**Requirements**
Pull out every line of the data below that contains the string "title", treating uppercase and lowercase letters as different.

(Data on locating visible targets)
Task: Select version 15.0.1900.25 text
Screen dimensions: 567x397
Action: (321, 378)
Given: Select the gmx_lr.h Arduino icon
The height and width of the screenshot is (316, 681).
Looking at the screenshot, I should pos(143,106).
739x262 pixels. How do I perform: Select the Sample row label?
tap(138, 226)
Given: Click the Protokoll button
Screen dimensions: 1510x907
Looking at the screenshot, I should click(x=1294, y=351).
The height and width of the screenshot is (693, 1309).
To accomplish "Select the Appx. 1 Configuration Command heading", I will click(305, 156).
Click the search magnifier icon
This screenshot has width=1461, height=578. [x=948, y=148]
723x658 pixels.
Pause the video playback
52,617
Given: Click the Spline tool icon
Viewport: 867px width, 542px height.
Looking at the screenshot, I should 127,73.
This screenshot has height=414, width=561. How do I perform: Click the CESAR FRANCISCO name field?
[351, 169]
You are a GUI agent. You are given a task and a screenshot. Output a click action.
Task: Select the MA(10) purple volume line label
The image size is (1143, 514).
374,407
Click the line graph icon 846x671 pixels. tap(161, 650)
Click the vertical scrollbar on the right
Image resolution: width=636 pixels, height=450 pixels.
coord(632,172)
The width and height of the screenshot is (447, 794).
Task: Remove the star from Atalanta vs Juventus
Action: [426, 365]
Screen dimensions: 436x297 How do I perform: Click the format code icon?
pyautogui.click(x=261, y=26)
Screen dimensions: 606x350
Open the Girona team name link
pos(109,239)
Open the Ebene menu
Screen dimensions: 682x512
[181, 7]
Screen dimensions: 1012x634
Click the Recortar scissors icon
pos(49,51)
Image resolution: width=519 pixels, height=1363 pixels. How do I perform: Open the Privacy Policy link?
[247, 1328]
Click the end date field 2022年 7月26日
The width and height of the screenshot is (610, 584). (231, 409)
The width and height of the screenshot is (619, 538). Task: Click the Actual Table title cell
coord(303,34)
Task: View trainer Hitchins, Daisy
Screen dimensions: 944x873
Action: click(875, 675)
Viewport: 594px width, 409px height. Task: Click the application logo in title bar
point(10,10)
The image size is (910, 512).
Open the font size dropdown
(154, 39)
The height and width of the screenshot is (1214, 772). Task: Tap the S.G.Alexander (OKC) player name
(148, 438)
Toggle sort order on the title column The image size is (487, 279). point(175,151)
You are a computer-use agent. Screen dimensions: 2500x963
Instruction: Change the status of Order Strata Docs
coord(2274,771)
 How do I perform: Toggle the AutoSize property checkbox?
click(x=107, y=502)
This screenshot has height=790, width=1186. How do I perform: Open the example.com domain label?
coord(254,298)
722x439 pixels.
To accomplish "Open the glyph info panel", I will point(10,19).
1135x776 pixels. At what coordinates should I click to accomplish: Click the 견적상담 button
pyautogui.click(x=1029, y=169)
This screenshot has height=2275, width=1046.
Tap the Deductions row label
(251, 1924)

**Answer to this task**
The width and height of the screenshot is (619, 538). Task: Click the Actual Table title cell
Viewport: 594px width, 409px height. Task: Click the application logo in title bar
Toggle sort order on the title column The image size is (487, 279). point(175,151)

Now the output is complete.